During the 1950s and 1960s, the Keynesian interpretation of monetary policy appeared to be correct. But stagflation in the 1970s ran contrary to the Keynesian model, which did not predict simultaneous high unemployment and inflation. As a result, new attitudes toward monetary policy were developed.

  1. What was the source of high inflation and high unemployment in the 1970s?
  2. Why is monetary policy important for the economy?

Additional Resources

  • Watch as Milton Friedman discusses monetary policy. Available here.
  • Watch “Monetary Policy: Rules vs. Discretion,” with John Taylor. Available here.
  • Watch “Understanding Monetary Policy,” with John Taylor. Available here.
  • Watch “National and International Monetary Reform,” with John Taylor. Available here.
View Transcript

On the whole, during the ’50s and the ’60s, it looked as if the Keynesian interpretation was right. 

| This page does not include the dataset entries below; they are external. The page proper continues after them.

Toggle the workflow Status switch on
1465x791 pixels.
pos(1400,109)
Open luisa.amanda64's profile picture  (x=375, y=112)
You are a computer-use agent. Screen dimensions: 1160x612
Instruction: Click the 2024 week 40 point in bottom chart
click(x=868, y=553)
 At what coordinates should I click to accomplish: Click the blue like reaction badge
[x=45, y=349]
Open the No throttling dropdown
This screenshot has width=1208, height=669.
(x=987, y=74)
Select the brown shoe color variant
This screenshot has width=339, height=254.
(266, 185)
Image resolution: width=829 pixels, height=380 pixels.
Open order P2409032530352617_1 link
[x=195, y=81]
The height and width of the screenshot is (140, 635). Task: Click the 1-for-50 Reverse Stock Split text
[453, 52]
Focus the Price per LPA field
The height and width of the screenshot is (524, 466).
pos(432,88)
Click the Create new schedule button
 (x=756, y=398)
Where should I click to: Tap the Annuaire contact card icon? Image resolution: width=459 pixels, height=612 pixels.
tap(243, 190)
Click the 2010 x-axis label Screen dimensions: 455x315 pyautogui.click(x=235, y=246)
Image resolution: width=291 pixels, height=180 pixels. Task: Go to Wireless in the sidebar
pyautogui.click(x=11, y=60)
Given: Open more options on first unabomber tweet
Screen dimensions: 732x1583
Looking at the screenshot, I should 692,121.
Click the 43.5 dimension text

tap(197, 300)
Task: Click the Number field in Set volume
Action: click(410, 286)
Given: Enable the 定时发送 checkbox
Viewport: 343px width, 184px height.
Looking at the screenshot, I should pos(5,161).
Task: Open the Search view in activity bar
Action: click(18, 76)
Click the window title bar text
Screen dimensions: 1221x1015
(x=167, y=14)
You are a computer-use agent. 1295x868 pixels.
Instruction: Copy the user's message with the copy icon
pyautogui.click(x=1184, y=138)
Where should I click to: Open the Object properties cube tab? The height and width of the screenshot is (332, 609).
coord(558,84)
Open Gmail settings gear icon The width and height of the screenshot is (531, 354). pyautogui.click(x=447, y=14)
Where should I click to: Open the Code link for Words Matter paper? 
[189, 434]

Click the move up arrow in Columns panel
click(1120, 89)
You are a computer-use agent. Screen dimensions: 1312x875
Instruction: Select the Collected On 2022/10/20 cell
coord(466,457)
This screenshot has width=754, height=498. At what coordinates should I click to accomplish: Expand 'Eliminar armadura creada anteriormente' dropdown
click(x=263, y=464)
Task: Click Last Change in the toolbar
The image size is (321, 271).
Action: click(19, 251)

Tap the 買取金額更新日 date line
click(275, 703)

After all, during that period, we had relatively prosperous countries, relatively stable prices, and relatively low interest rates.

It was a golden era, as it were, and everybody was said to be operating on Keynesian lines. 

What really changed the public perception and also the professional perception was the experience of the 1970s. 

During the 1970s, you had a combination that under Keynesian analysis could not exist. You had high inflation and high unemployment at the same time—named stagflation—and that combination was really ruled out by the simple kind of Keynesian analysis that was in vogue. But it was that experience which more than anything else led to a basic change in public and intellectual attitudes toward money.